(Item position entries)
********************

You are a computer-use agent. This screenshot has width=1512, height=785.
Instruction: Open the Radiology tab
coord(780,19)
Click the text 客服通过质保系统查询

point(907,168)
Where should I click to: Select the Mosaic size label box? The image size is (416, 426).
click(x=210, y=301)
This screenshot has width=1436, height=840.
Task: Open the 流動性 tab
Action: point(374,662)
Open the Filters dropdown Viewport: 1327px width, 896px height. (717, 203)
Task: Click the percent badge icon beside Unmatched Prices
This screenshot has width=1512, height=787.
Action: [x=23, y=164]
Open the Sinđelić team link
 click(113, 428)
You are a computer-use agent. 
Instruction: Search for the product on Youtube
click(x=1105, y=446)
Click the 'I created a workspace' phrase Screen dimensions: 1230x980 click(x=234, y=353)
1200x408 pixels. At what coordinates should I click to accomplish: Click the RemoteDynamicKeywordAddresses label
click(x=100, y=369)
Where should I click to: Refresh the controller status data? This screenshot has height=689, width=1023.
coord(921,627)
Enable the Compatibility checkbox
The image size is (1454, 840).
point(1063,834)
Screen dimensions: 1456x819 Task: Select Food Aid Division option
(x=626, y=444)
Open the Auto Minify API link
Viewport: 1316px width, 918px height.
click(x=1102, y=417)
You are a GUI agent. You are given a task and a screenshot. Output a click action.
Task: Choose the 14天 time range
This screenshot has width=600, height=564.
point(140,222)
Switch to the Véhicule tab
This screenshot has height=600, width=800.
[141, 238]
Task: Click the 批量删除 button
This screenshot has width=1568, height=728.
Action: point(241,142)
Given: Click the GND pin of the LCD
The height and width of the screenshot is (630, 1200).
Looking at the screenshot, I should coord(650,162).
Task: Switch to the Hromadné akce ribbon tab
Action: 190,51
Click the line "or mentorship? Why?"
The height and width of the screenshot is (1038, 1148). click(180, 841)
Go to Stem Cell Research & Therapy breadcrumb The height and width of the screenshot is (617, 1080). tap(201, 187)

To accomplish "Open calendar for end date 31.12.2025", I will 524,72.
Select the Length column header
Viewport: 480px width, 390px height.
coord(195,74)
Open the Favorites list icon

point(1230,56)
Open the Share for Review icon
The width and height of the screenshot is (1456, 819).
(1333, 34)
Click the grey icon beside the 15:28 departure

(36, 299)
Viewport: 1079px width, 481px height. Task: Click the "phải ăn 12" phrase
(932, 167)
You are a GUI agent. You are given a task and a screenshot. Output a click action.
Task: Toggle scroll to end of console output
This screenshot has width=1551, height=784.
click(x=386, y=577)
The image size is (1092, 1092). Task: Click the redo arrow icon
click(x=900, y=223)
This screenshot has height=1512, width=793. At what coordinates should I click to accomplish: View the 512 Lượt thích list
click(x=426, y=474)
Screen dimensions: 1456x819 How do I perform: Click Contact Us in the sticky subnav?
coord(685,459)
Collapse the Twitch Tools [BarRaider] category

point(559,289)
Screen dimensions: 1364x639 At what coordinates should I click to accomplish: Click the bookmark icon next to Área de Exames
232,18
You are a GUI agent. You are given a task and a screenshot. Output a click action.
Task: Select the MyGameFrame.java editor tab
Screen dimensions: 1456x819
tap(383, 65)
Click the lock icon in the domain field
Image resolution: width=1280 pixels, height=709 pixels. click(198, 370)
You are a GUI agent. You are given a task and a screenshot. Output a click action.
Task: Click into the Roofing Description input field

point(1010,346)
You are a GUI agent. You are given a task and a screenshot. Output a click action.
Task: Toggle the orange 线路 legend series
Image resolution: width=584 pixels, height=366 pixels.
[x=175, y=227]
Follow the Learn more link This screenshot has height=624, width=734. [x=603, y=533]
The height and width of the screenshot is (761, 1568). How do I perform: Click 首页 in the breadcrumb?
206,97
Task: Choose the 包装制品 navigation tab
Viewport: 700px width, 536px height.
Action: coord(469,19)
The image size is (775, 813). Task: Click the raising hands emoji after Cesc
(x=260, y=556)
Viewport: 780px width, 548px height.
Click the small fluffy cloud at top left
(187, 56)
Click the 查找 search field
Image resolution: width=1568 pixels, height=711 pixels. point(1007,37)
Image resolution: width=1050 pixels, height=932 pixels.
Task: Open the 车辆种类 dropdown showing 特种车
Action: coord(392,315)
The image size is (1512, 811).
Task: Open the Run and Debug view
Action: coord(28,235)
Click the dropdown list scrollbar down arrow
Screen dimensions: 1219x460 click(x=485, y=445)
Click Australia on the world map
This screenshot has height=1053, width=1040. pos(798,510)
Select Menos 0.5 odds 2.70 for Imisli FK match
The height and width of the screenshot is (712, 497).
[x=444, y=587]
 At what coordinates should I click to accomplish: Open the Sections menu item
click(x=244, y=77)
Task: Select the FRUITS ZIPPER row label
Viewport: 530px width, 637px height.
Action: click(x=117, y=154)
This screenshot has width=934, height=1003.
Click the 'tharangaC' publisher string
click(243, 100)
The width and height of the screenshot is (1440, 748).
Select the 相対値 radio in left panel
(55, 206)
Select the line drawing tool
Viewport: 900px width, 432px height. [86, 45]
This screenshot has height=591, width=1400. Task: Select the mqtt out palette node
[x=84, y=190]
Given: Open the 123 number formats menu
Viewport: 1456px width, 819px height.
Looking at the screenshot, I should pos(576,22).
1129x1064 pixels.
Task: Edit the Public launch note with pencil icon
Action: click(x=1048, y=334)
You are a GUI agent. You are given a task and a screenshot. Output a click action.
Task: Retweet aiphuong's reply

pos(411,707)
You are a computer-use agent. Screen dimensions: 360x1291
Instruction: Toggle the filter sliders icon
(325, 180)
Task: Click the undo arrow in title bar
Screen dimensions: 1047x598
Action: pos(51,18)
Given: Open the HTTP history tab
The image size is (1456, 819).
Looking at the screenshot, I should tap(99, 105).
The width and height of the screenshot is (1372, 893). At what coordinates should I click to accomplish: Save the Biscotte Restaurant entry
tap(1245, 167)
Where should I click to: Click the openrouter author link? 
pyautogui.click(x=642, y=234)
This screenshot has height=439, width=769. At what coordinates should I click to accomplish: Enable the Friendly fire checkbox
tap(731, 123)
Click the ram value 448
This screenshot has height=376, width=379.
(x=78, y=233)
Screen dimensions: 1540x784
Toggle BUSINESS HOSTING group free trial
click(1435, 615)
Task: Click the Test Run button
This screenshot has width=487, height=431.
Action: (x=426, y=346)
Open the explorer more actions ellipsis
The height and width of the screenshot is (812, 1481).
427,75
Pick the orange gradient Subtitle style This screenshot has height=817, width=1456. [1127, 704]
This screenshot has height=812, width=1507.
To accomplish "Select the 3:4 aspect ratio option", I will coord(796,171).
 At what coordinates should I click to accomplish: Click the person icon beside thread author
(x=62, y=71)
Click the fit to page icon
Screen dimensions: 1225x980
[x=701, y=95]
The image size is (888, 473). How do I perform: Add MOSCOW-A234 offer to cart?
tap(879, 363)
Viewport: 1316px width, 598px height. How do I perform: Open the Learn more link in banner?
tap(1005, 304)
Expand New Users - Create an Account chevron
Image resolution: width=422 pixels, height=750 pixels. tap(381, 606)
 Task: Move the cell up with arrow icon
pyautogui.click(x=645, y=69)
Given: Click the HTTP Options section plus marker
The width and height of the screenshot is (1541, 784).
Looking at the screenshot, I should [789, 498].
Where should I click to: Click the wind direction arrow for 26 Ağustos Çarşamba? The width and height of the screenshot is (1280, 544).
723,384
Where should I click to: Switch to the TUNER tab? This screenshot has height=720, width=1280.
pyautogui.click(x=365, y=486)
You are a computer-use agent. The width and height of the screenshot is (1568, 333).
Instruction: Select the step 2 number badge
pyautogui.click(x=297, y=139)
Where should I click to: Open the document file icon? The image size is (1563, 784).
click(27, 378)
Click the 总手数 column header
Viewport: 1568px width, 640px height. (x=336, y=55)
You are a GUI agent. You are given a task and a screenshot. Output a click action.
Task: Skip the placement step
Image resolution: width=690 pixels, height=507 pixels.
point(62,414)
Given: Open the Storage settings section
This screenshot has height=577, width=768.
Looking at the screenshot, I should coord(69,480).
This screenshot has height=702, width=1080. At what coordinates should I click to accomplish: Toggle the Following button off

********************

# [TASK]
Add 17 to each coordinate in the answers and write out every line from the line with "Switch to the Véhicule tab" up to and including the line with "Action: point(241,142)", leaving everything else unchanged.

# [ANSWER TO THIS PROBLEM]
Switch to the Véhicule tab
This screenshot has height=600, width=800.
[158, 255]
Task: Click the 批量删除 button
This screenshot has width=1568, height=728.
Action: point(258,159)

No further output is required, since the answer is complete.